Panic-stricken people chased and battered to death two rare leopards in different parts of India, highlighting increasing numbers of endangered wildlife that are killed as rapid economic development destroys habitats.
SRINAGAR, India -- Panic-stricken people chased and battered to death two rare leopards in different parts of India, highlighting increasing numbers of endangered wildlife that are killed as rapid economic development destroys habitats.
In Kashmir, villagers attacked a leopard late on Wednesday after it injured two boys in Pulwama district, 70 km (45 miles) south of Srinagar, the state's summer capital, police said.
"Panicky villagers ruthlessly killed the leopard with stones and sticks," police officer Farooq Ahmad said.
In India's western city of Nasik, local television footage showed a leopard darting across a residential park, scaling a boundary wall and running through houses.
A group of people were shown beating the leopard with logs as it lay on the ground, apparently after being cornered. It later died of its injuries.
Cases of leopards and foxes being spotted in residential areas have been increasingly reported in India.
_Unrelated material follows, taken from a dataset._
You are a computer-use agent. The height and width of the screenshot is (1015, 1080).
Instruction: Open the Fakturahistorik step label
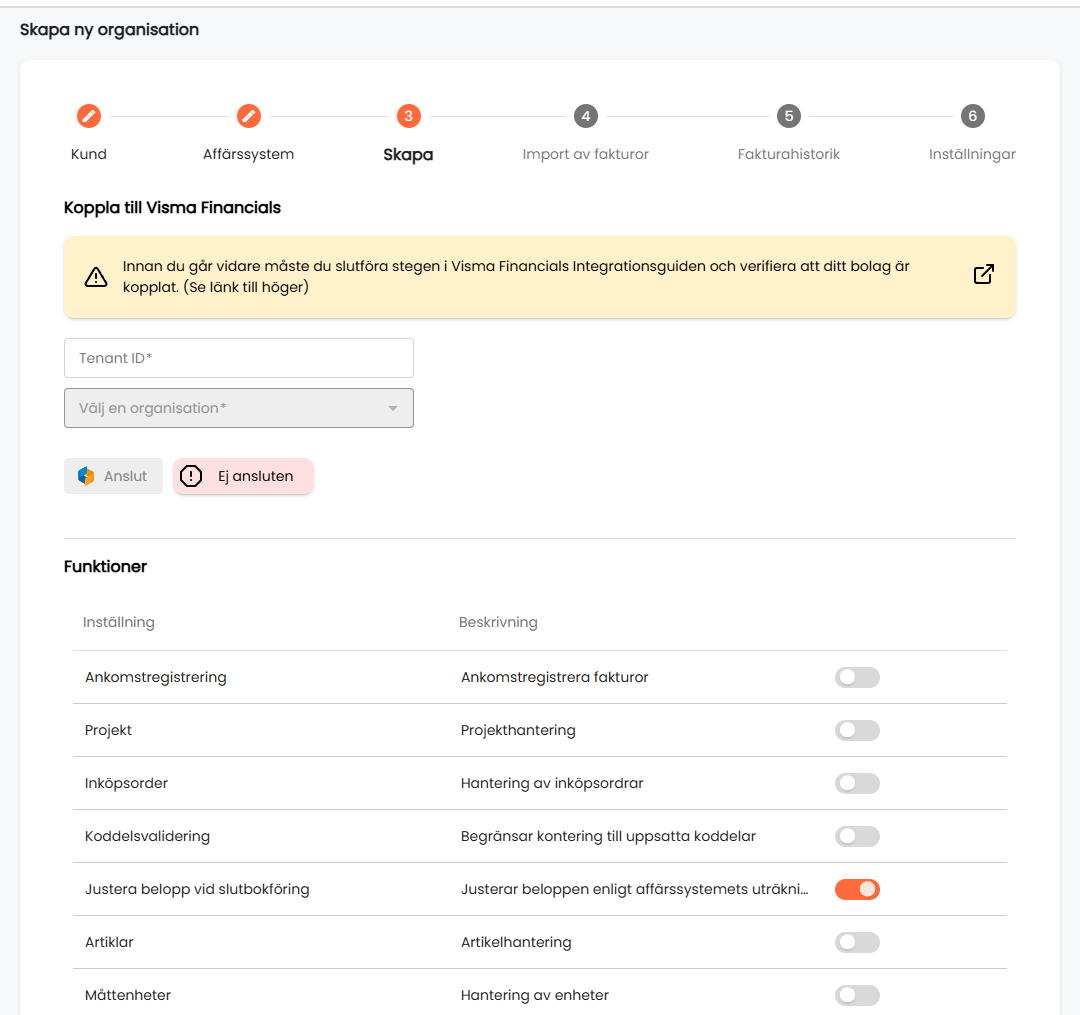[789, 154]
Wildlife experts say this is a result of unplanned development that erodes the natural habitats of animals.
"This is all a result of rapid urbanisation that is happening," said Anuradha Sawhney, who heads the India office of People for the Ethical Treatment of Animals (PETA). "I am sure there will be many more incidents like this in future."
Officials in Kashmir say more than a dozen people, many of them children, have been killed in the past year by leopards and black bears, while half-a-dozen animals have been killed during the same period.